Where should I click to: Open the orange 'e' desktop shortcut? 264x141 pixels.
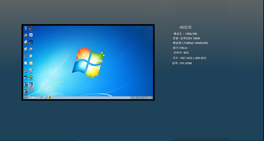pos(31,63)
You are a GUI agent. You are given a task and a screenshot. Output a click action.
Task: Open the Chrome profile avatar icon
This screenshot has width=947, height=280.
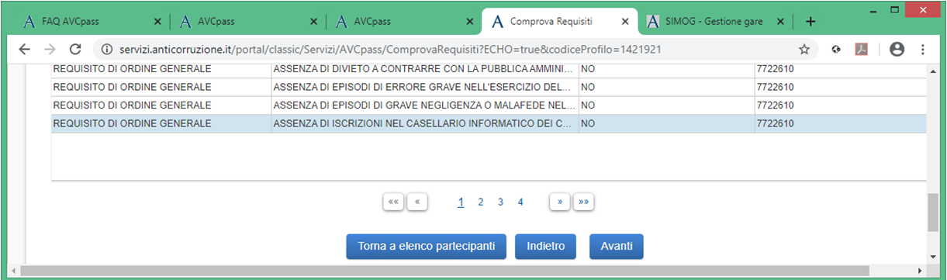tap(897, 49)

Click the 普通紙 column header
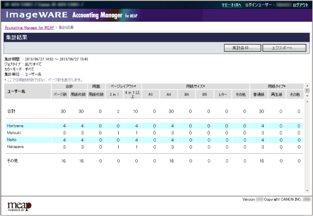[259, 94]
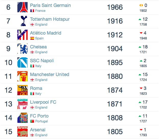Click the Italy flag under SSC Napoli
This screenshot has width=159, height=139.
32,66
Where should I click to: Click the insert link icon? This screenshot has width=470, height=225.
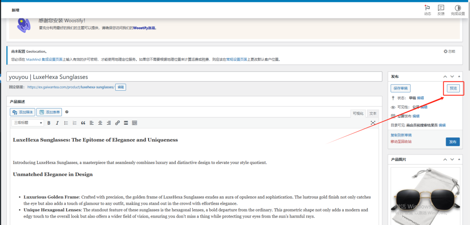coord(118,123)
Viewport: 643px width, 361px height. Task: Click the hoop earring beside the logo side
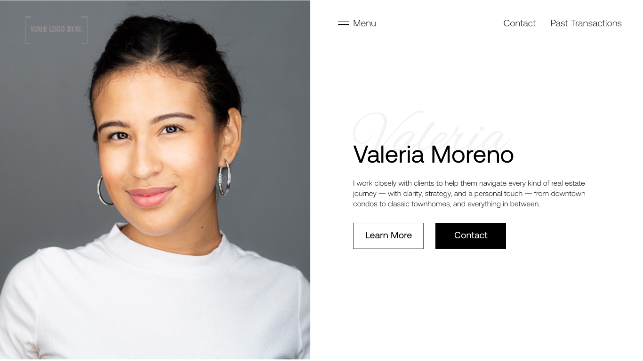pos(104,190)
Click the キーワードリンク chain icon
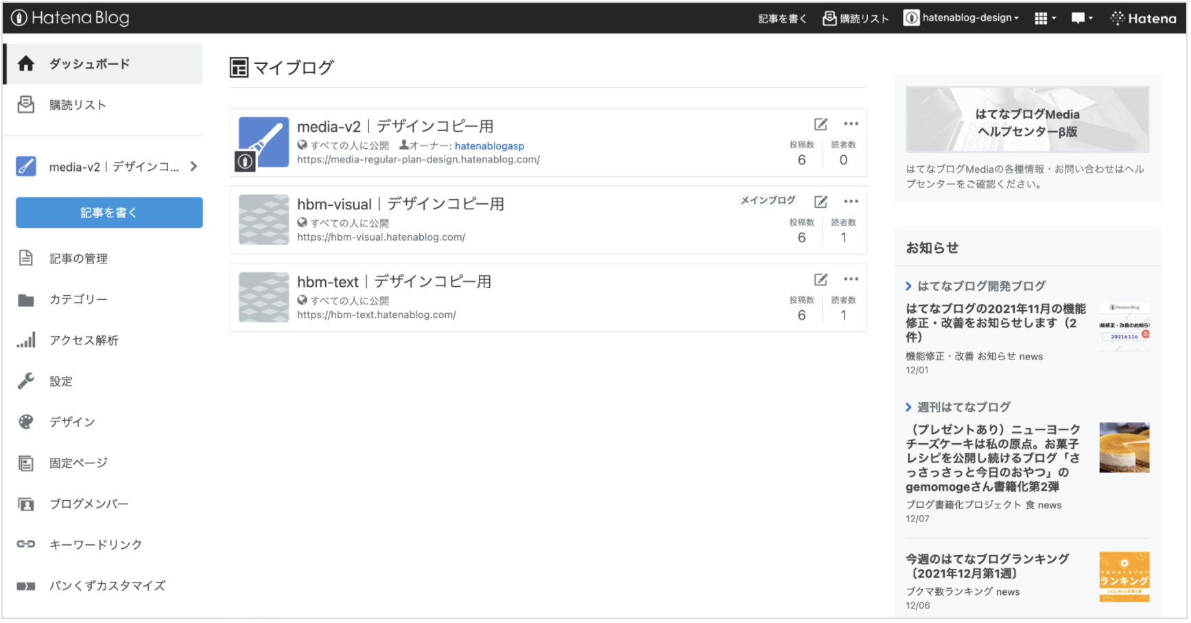The height and width of the screenshot is (623, 1191). [26, 544]
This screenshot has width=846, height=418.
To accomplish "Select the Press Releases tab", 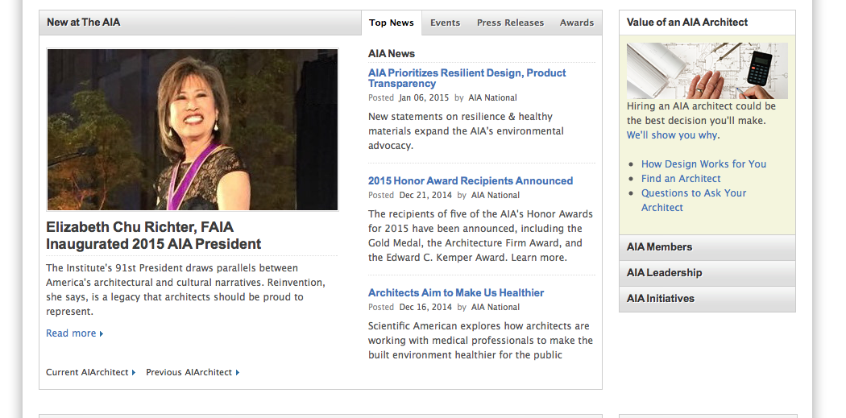I will coord(510,23).
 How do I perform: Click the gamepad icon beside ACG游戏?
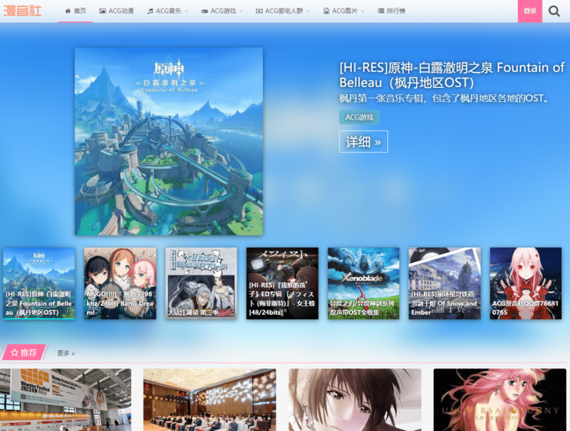[x=205, y=11]
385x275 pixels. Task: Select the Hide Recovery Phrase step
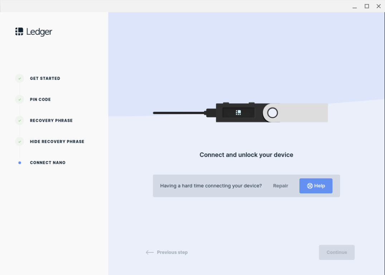pyautogui.click(x=57, y=141)
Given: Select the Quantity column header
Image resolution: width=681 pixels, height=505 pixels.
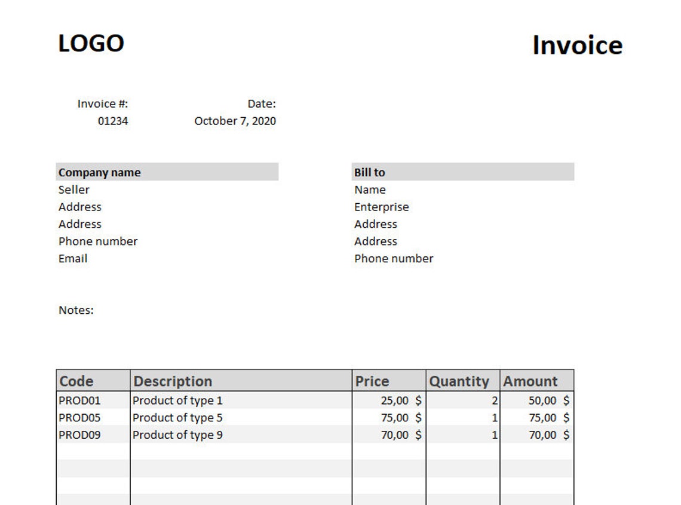Looking at the screenshot, I should coord(460,381).
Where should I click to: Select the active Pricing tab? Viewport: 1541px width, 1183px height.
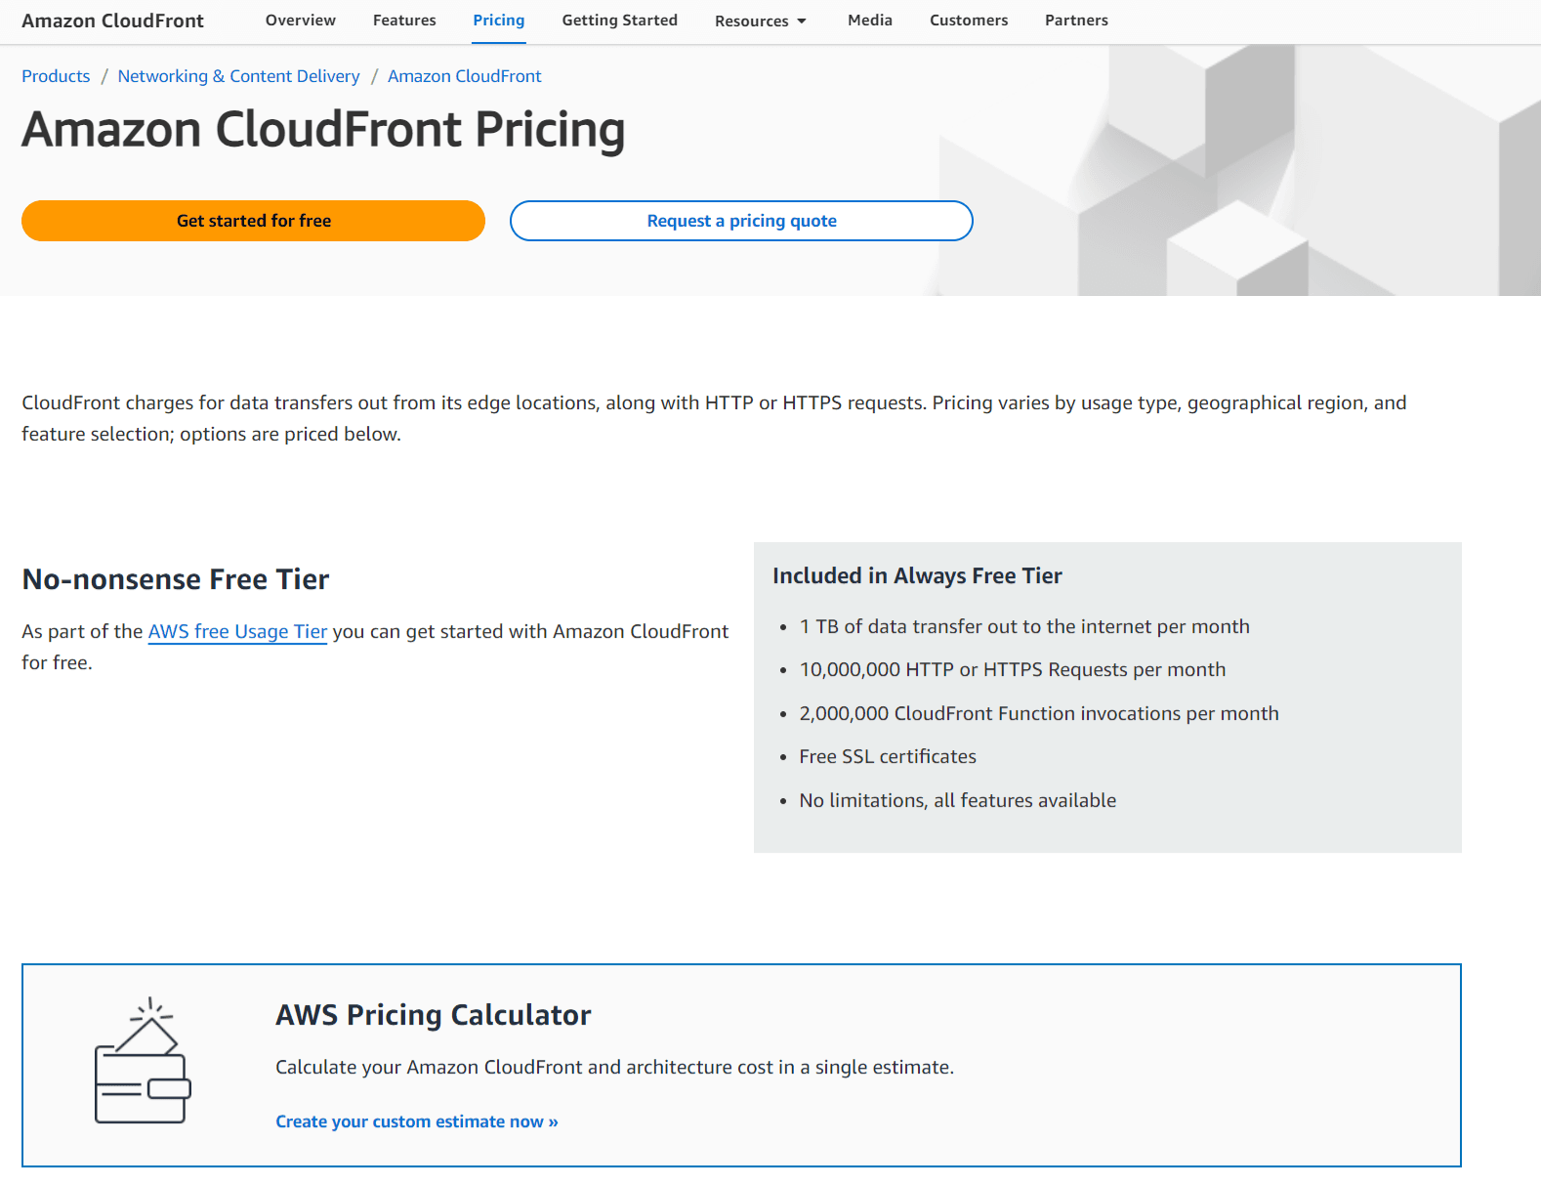click(498, 21)
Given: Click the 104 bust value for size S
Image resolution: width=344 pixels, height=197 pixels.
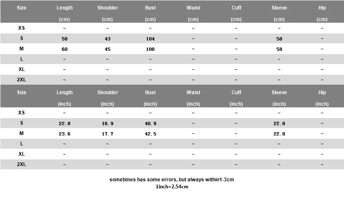Looking at the screenshot, I should click(x=150, y=39).
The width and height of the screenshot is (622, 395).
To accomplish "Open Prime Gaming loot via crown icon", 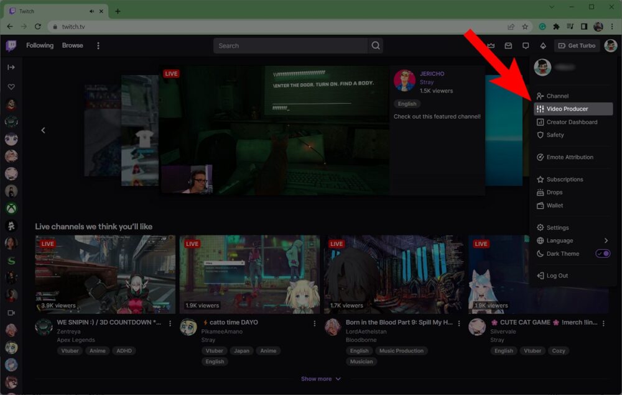I will (x=491, y=45).
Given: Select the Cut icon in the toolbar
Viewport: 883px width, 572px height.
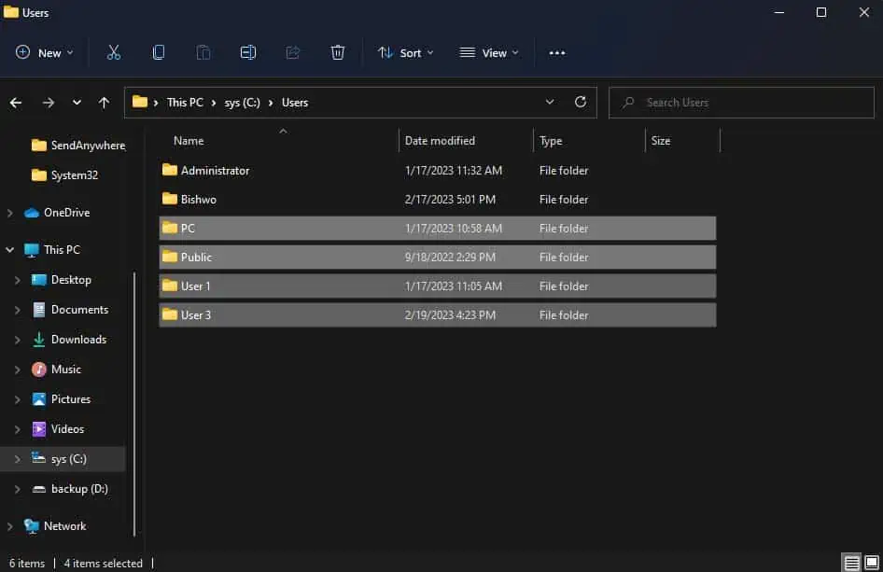Looking at the screenshot, I should 114,52.
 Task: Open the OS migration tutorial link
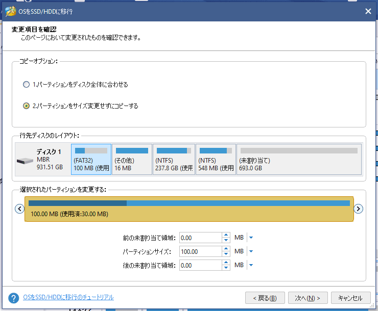68,297
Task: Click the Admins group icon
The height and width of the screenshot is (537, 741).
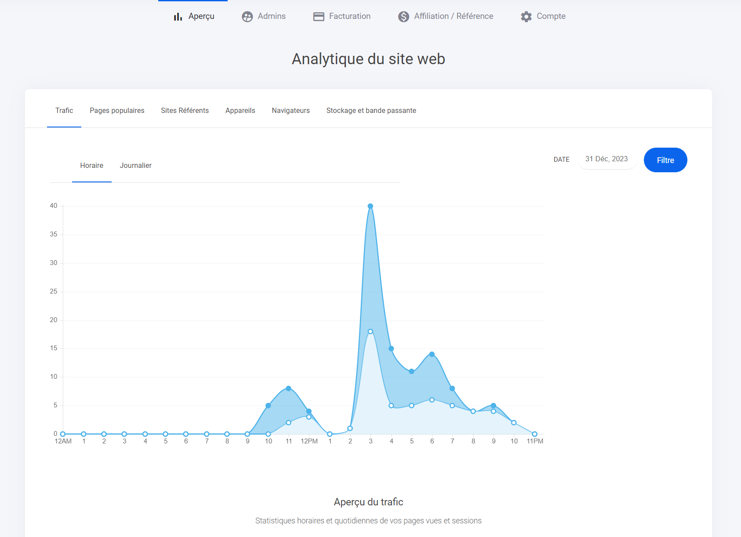Action: (x=247, y=17)
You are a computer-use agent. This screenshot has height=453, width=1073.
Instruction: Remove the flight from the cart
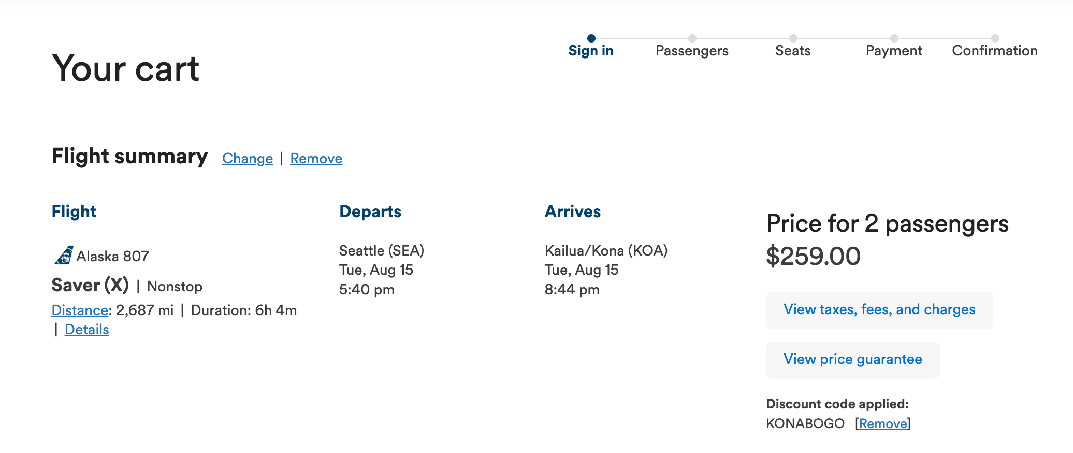(x=316, y=159)
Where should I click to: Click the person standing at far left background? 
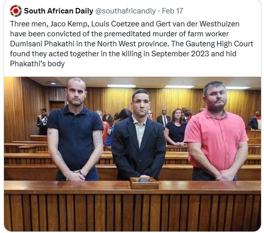coord(42,122)

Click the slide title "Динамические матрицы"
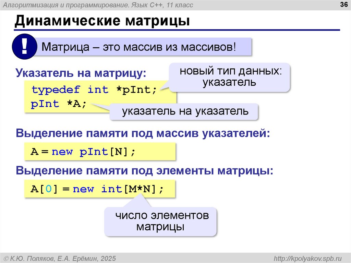coord(102,21)
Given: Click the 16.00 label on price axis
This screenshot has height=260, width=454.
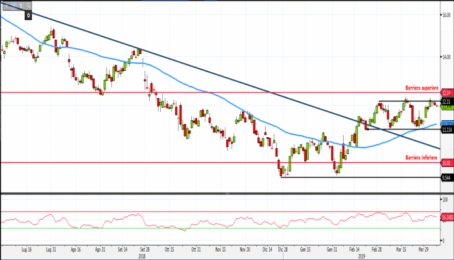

▶ _PROBLEM STATEMENT_:
Search the material above for the string "agent". Show every line that holds it.

▶ _ANSWER TO THIS PROBLEM_:
You are a GUI agent. You are given a task and a screenshot. Output a click action.
You are a computer-use agent. This screenshot has height=453, width=1073.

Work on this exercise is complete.